Pulmonary capillary haemangiomatosis causing pulmonary arter
Pulmonary capillary haemangiomatosis (PCH) is a rare cause of pulmonary hypertension which poses a considerable diagnostic challenge.

Published in BMJ, the authors describe the case of a 14-year-old boy with gradually progressive exertional dyspnoea and cough for past 4 months. Frontal chest radiograph demonstrated prominent pulmonary artery segment with diffuse nodular opacities in bilateral lung fields.

CT angiography was performed to diagnose the aetiology of pulmonary artery hypertension. It revealed dilated central pulmonary arteries with multiple ill-defined centrilobular nodules diffusely distributed in both lungs. No interlobular septal thickening, pulmonary thromboembolism, pleural effusion or any intracardiac/extracardiac shunt was seen. A provisional diagnosis of PCH was made which was subsequently confirmed on a lung biopsy.

Learning points
• Pulmonary capillary haemangiomatosis (PCH) is an uncommon cause of pulmonary hypertension with non-specific clinical presentation, overlapping with primary pulmonary hypertension and pulmonary veno-occlusive disease.

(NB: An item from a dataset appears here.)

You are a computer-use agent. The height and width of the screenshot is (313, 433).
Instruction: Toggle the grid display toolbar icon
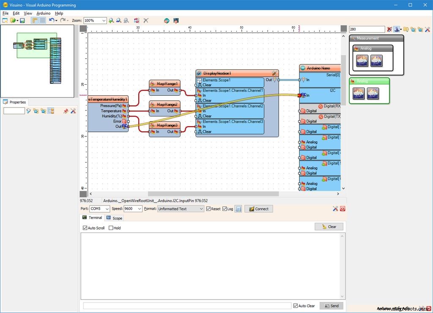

• Characteristic imaging findings include the presence of diffuse, ill-defined, centrilobular nodules or ground-glass opacities with scarce septal lines and the presence of haemorrhagic pleural effusions.

• Precise diagnosis is crucial as a standard treatment of pulmonary hypertension, including vasodilator therapy or prostacyclin infusion, can have catastrophic consequences in these patients.